# What to Do With Outliers Once You Find Them? (Hint: You Can't Drop Them)
![](images/fractal.jpg)
<figcaption style="text-align: center;">
Image by <a href="https://pixabay.com/users/realworkhard-23566/?utm_source=link-attribution&amp;utm_medium=referral&amp;utm_campaign=image&amp;utm_content=199054">Ralf Kunze</a> from <a href="https://pixabay.com//?utm_source=link-attribution&amp;utm_medium=referral&amp;utm_campaign=image&amp;utm_content=199054">Pixabay</a>
</figcaption>

### Motivation

Outlier detection is only part of the problem. The real challenge comes in figuring out what to do with these anomalies. It's all too easy to just brush them aside, but there are a lot of nuances and factors to consider before dropping them.

Today, we'll break down the issue from two perspectives. First, we'll look at appropriate courses of action based on the reasons of outlier presence and then we'll discuss what to do depending on the number of outliers in the dataset. Let's get started!

### 1. Cause of presence: error 

One of the most frequent causes of outliers is human and equipment errors. Someone screws up the number of zeros, presses the wrong key, forgets to measure something (or measures it twice), or a faulty instrument produces inconsistent readings, a software glitch records incorrect data and so on. 

As a data scientist, these things are out of your control as they usually happen during data collection. The first appropriate course of action is try to correct these faulty anomalies. Try to fix that typo or change numeric values to common sense alternatives (like when someone is 200 years old in a survey, you change it to 20).

When correction is not possible or too expensive, there is nothing left but to filter them out because you know those are incorrect values.

### 2. Cause of presence: Sampling errors

Statisticians and machine learning engineers use small samples to draw conclusions about a specific target population. However, during data collection, datapoints that aren't from the population may leak into the collected sample. 

For example, imagine you are conducting a study on the growth of apples from your friend's orchard.
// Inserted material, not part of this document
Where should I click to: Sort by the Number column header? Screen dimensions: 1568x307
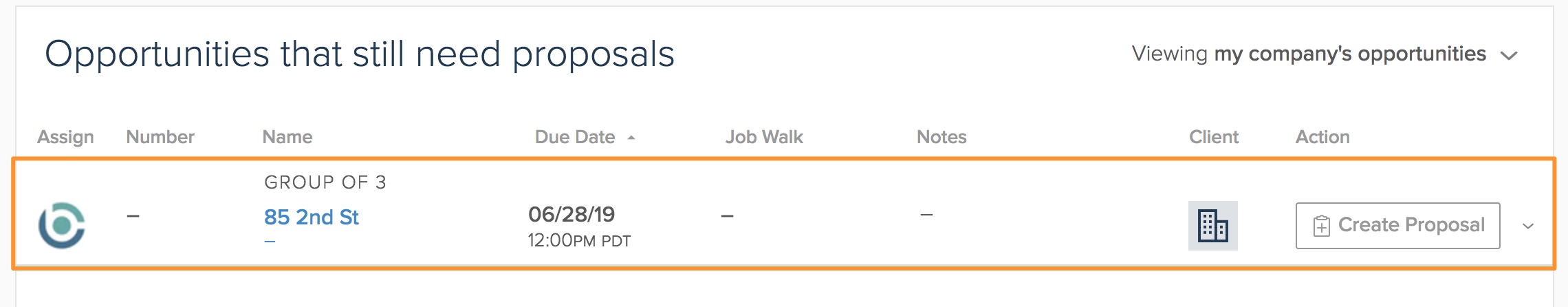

The defined population of this study is all the apple trees in this orchard and the sample is 1000 randomly selected apple trees. But, as the fences between them aren't clearly visible, a few dozen trees from a neighbor's orchard makes it into your sample. 

While the neighbor's apples aren't necessarily abnormal, they come from a different population and can possibly distort your entire study.
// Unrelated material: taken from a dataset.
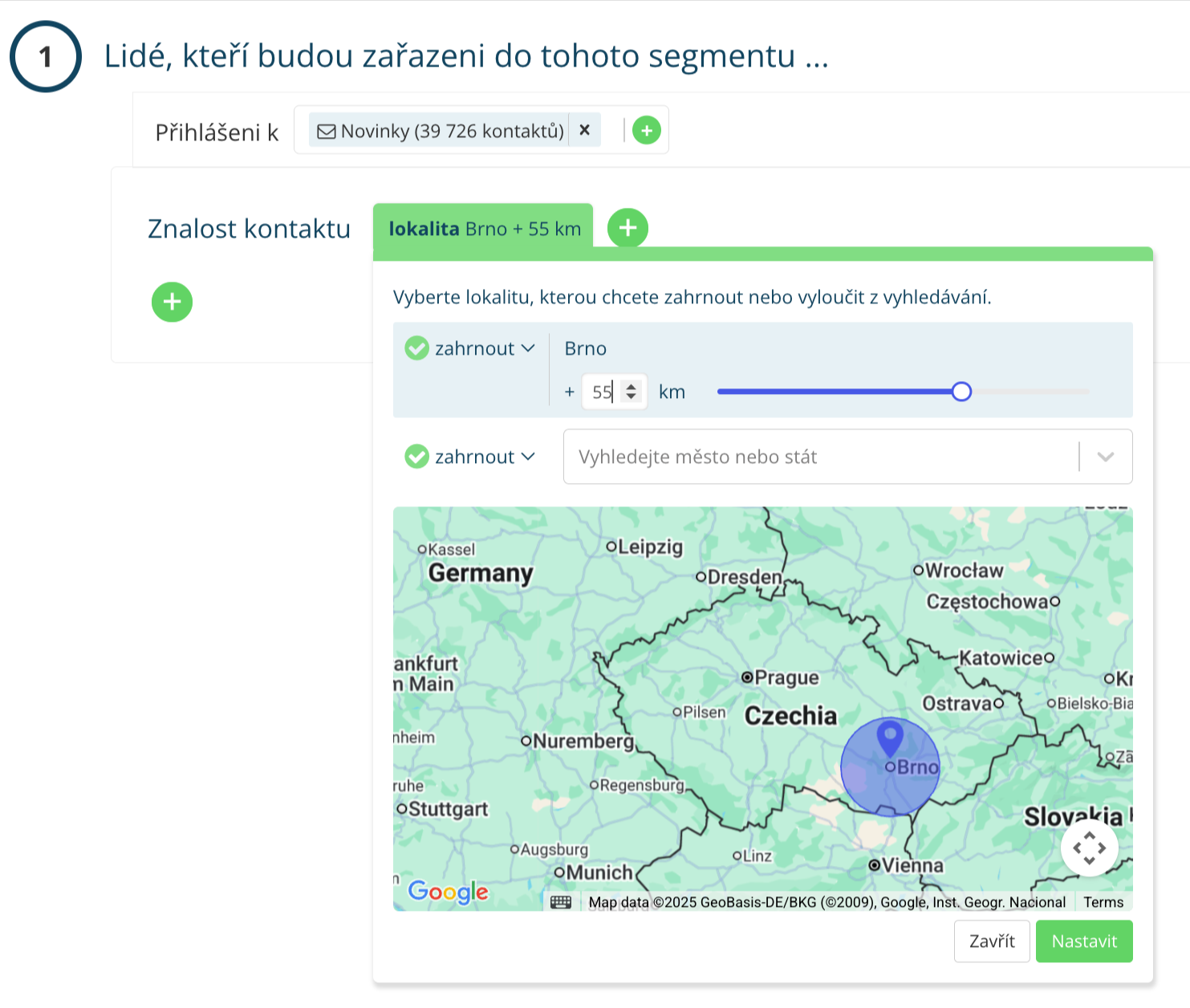Add another list next to Novinky
Screen dimensions: 1190x1008
pos(646,130)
When such sampling errors happen, the only course of action is removing the outliers. 

### 3. Cause of presence: Natural variability

The world is full of surprises and uncertainty. Some outliers might just occur out of nowhere and still be part of the natural variability inherent in the target population. 

Examples are people blessed with certain genes that make them extremely tall, very short, savants, etc. or animals that can jump unusually high or live too long relative to their peers... The examples are endless.

If you take a large enough sample, you are bound to get oddballs that are naturally part of their distributions. They aren't necessarily problems but introduce variability in data. 

While it is tempting to remove them (since they decrease statistical significance of data), you can't simply do so for the sake of better metrics. 

### 4. Number of outliers

Dealing with outliers will also heavily depend on their numbers relative to the dataset size. 

If they are only a few (below 1%) and you have abundant data, it is safe to exclude them for transparency. Of course, you have to talk it out with the people who collected the data or domain experiments to make sure they are not part of natural variability. 

If there are too many outliers that they raise suspicion, then, there is probably some unknown reason for their presence. Maybe they only appear as outliers relative to the majority but actually are key characteristics of the target population. In that case, the drawn sample would be considered non-representative. 

The final case is that there are so many outliers in the data that they form a new cluster or a sub-group. Here, the same approach is recommended - analyze how the initial machine learning or data science problem was framed, how the target population and sample were chosen and how so many outliers made into the dataset.

### What to do with outliers if you don't drop them?

Even though outliers are often dropped so that they don't skew mean and standard deviation of features and ultimately lead to degraded model performance, in some contexts, outliers themselves are of interest.

Some applications of anomaly detection include intrusion detection (cyber security), fraud detection, fault detection, system health monitoring, event detection in sensor networks, detecting ecosystem disturbances, defect detection in images using machine vision and medical diagnosis. In these scenarios, the nature and presence of outliers are heavily studied to drive business, privacy and medical decisions. 

If you do decide to drop outliers to increase model performance, improve visuals or statistical tests, you should be transparent in your approach. The stakeholders (people who directly benefit or lose from the project) should be informed of the decision. Preferably, you should present two results: one with outliers present and one without. 

There are also some non-aggressive and lightweight alternatives. A popular method is *percentile trimming* where extreme values that are beyond the first and 99th percentiles are capped. You can easily perform the operation in Pandas or NumPy:

```python
import pandas as pd

low = distribution.quantile(0.01)
high = distribution.quantile(0.99)

outlier_free = distribution.clip(low, high)
```

You can also replace outliers with the median or mode. This can be done in Pandas with the `replace` function or `where` function in NumPy.